Marcell Township is a township in Itasca County, Minnesota, United States. The population was 474 at the 2020 census.

Marcell Township was named for Andrew Marcell, a railroad conductor.

==Geography==
According to the United States Census Bureau, the township has a total area of 57.2 square miles (148.1 km^{2}), of which 47.9 square miles (124.1 km^{2}) is land and 9.3 square miles (24.0 km^{2}), or 16.21%, is water.

==Demographics==
At the 2000 census there were 394 people, 179 households, and 132 families living in the township. The population density was 8.2 people per square mile (3.2/km^{2}). There were 567 housing units at an average density of 11.8/sq mi (4.6/km^{2}). The racial makeup of the township was 98.98% White, 0.51% African American, 0.25% Native American, and 0.25% from two or more races.
Of the 179 households 17.9% had children under the age of 18 living with them, 68.2% were married couples living together, 5.0% had a female householder with no husband present, and 25.7% were non-families. 23.5% of households were one person and 8.4% were one person aged 65 or older. The average household size was 2.18 and the average family size was 2.53.

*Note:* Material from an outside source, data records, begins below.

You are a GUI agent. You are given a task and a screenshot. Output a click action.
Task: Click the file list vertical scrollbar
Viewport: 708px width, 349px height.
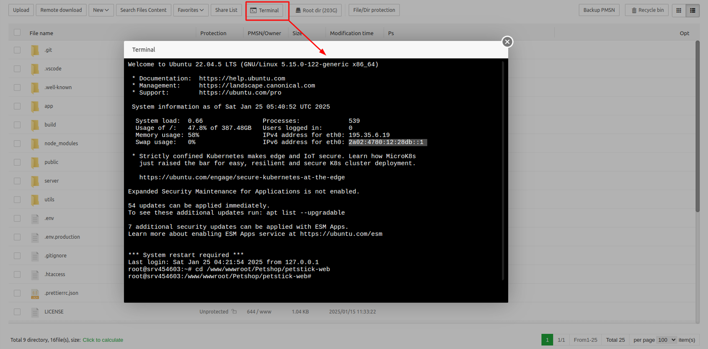pos(697,126)
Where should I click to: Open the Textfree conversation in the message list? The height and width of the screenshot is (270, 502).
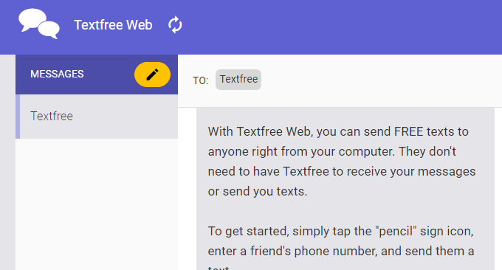click(x=97, y=117)
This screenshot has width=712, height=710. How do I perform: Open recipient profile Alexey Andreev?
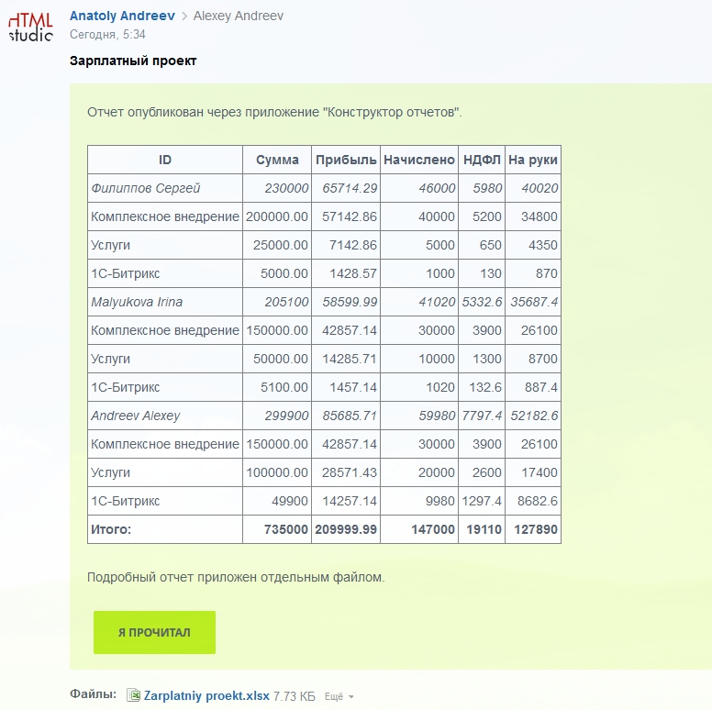coord(238,16)
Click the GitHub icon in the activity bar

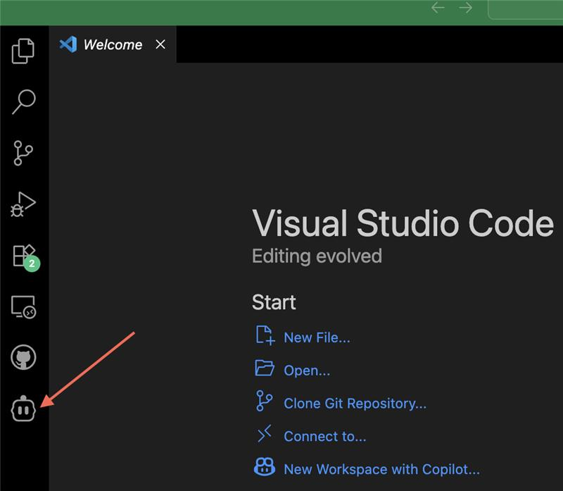pos(23,358)
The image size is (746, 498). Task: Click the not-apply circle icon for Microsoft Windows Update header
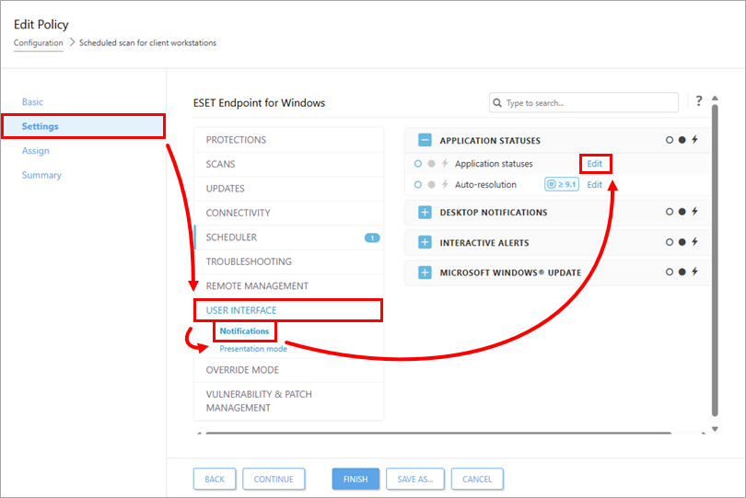click(x=670, y=272)
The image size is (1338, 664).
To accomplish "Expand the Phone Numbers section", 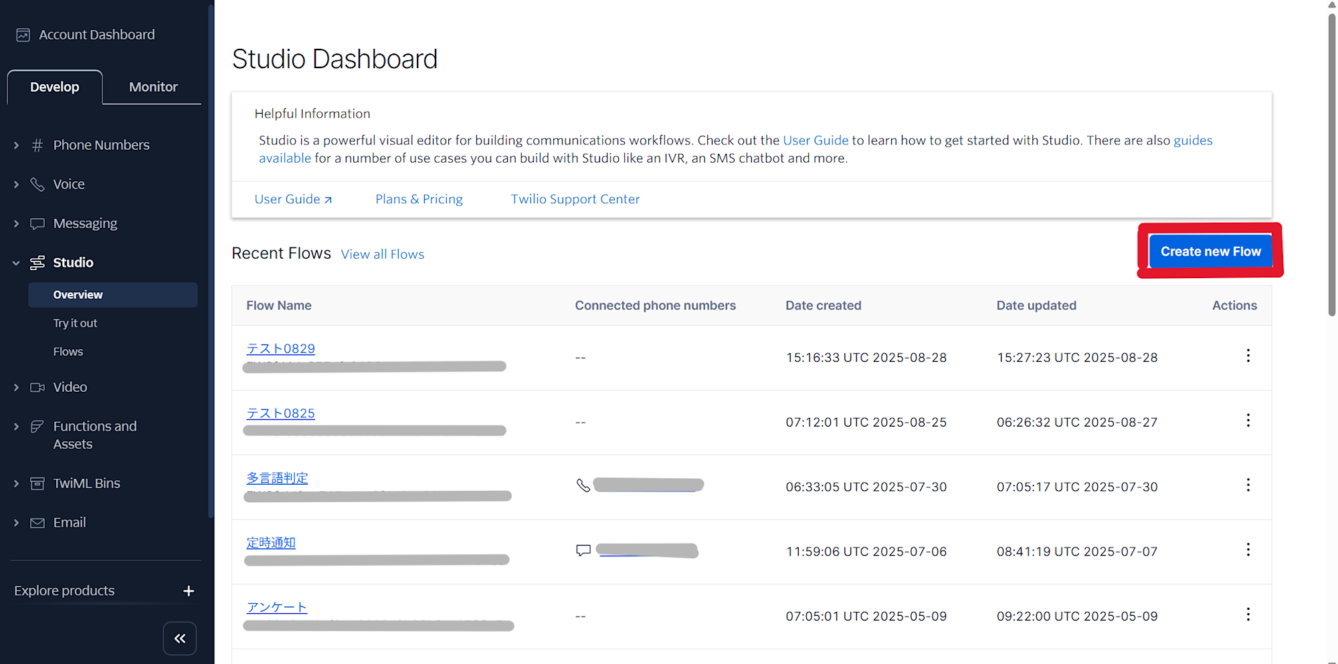I will [x=17, y=145].
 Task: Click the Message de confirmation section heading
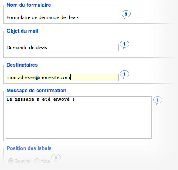[x=37, y=91]
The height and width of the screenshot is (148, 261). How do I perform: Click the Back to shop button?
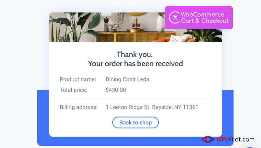click(135, 123)
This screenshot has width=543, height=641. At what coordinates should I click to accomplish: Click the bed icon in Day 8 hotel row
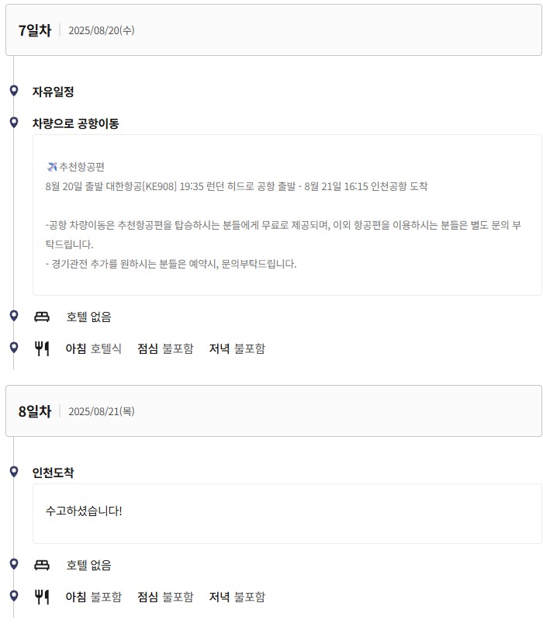42,566
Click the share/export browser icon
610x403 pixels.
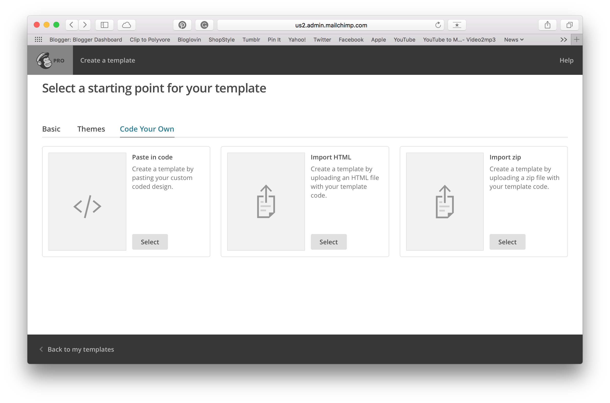point(547,25)
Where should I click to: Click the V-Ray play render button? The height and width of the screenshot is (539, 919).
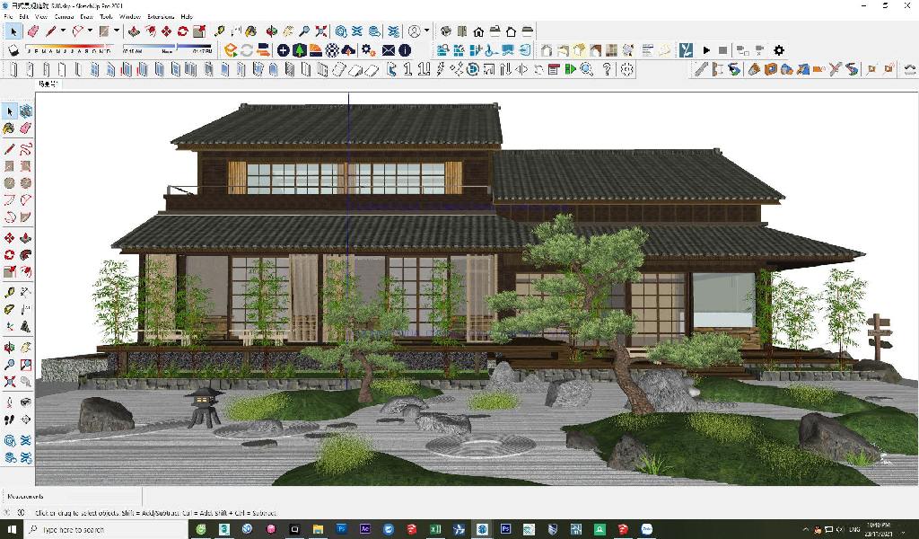coord(706,50)
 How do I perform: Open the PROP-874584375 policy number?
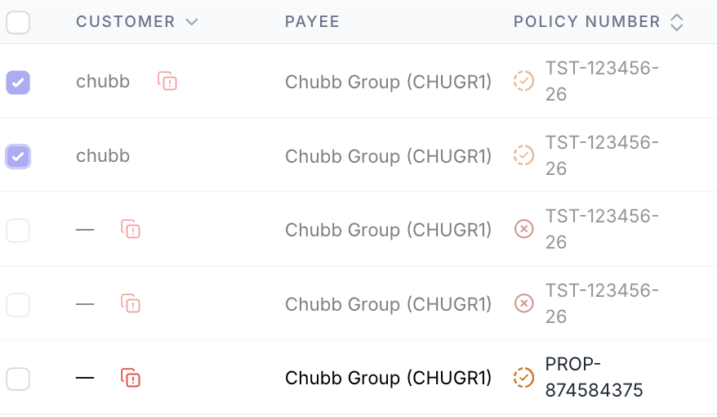tap(594, 377)
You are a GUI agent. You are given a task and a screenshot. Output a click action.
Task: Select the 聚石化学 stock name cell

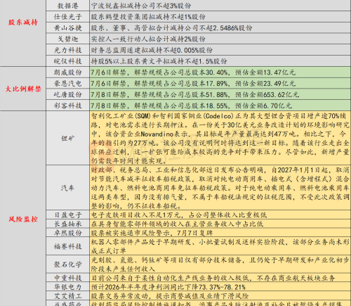click(68, 264)
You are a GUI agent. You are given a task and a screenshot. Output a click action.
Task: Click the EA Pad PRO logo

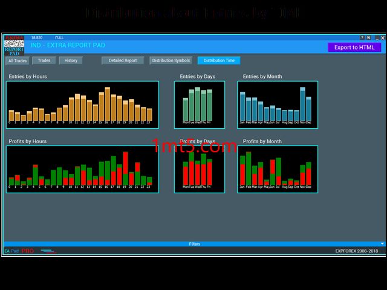point(19,251)
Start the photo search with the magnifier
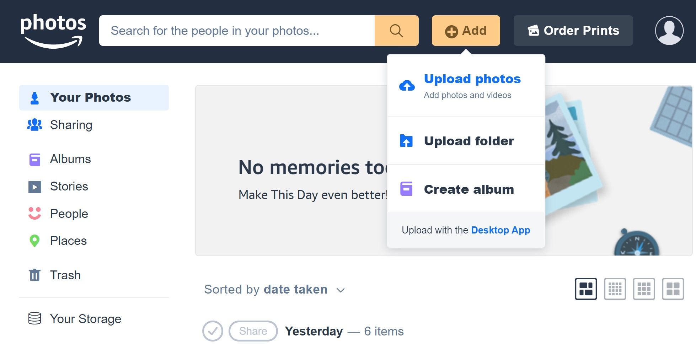 pyautogui.click(x=396, y=30)
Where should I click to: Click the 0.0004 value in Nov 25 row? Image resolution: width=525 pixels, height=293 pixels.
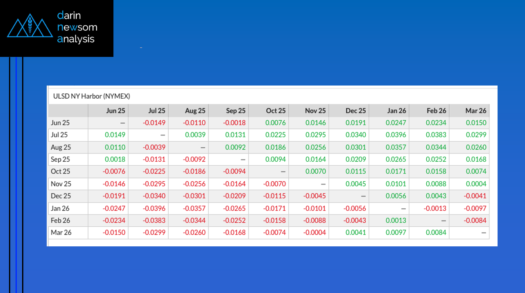pos(476,184)
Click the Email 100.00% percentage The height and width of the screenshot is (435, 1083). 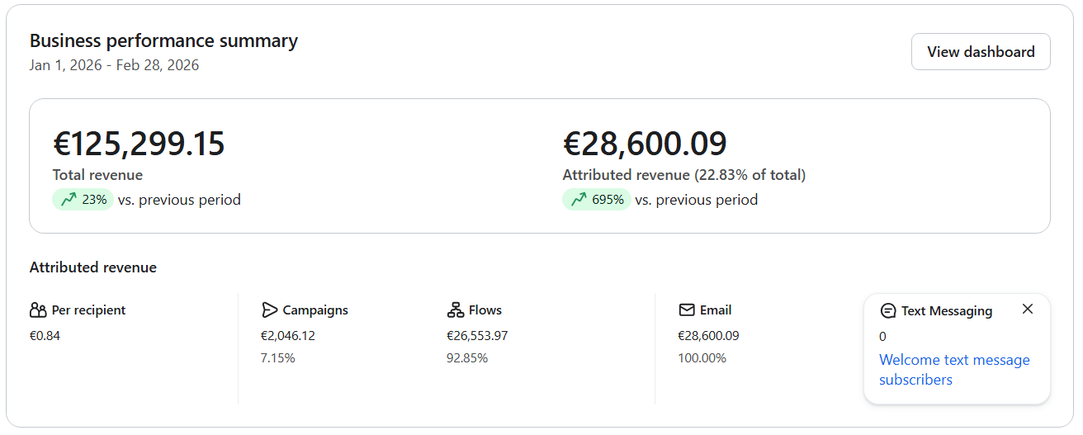[x=702, y=358]
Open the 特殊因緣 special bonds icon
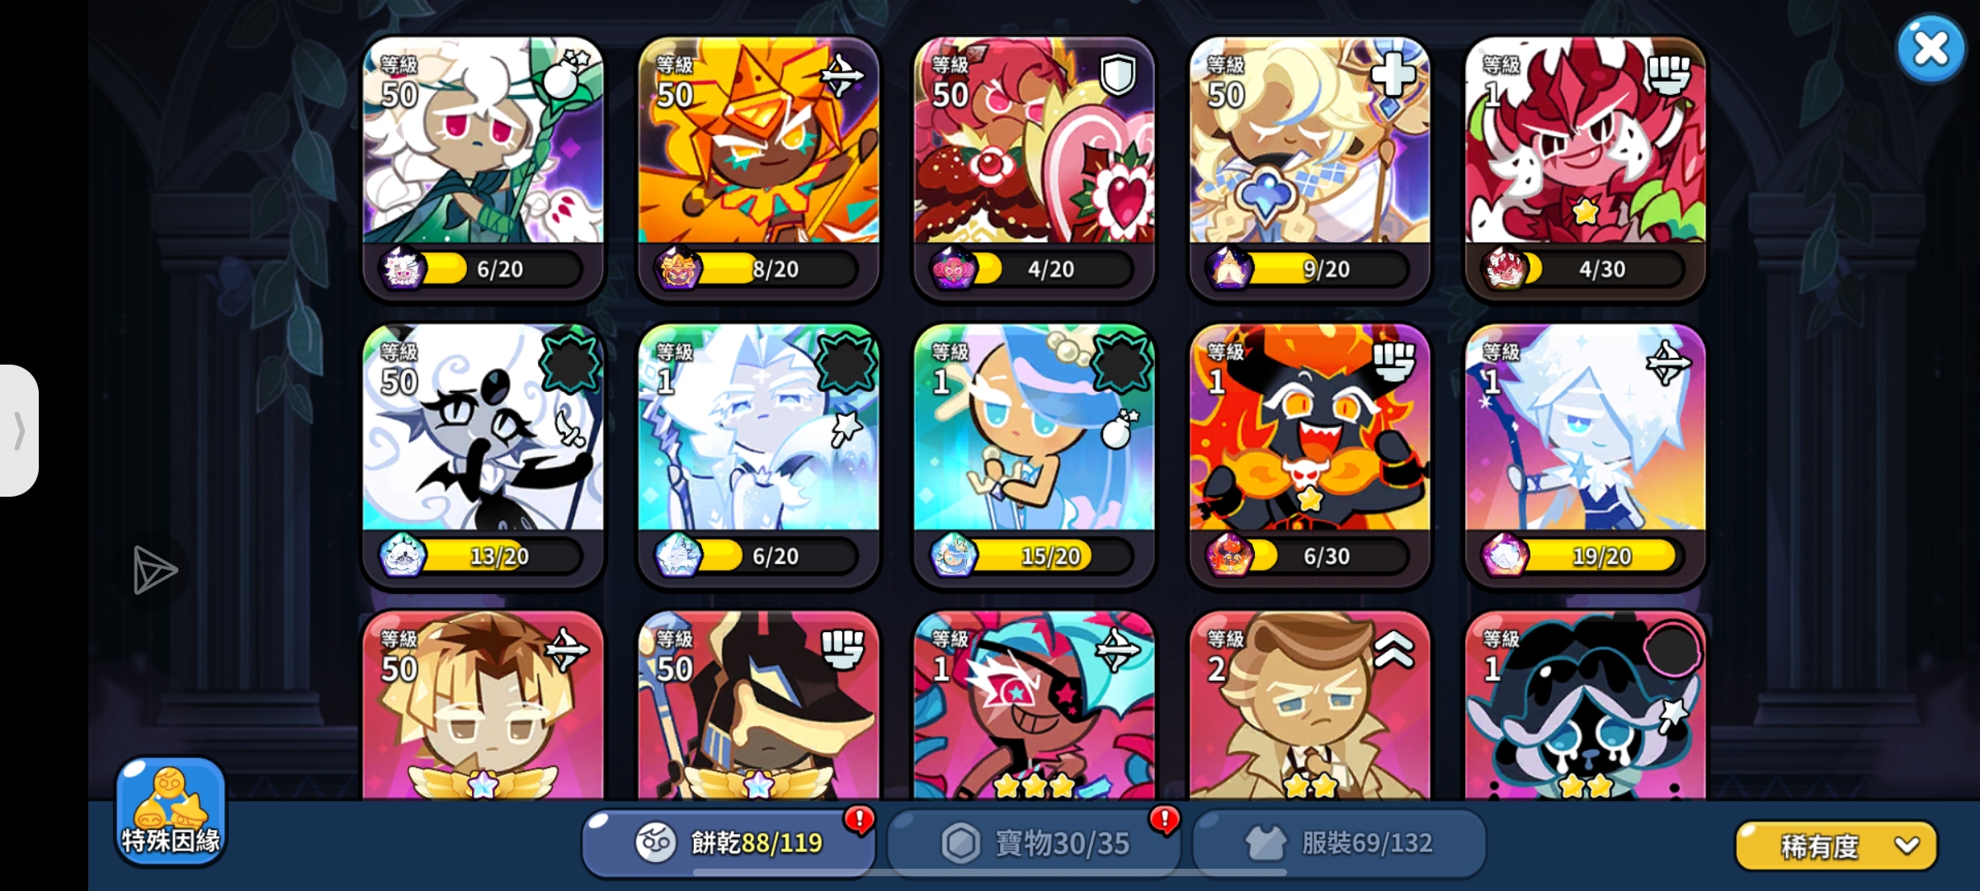This screenshot has height=891, width=1980. click(x=170, y=811)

The age distribution was 14.0% under the age of 18, 3.6% from 18 to 24, 18.0% from 25 to 44, 40.4% from 45 to 64, and 24.1% 65 or older. The median age was 53 years. For every 100 females, there were 106.3 males. For every 100 females age 18 and over, there were 114.6 males.

The median household income was $39,167 and the median family income was $41,719. Males had a median income of $31,250 versus $30,625 for females. The per capita income for the township was $21,010. About 9.2% of families and 8.5% of the population were below the poverty line, including 7.8% of those under age 18 and none of those age 65 or over.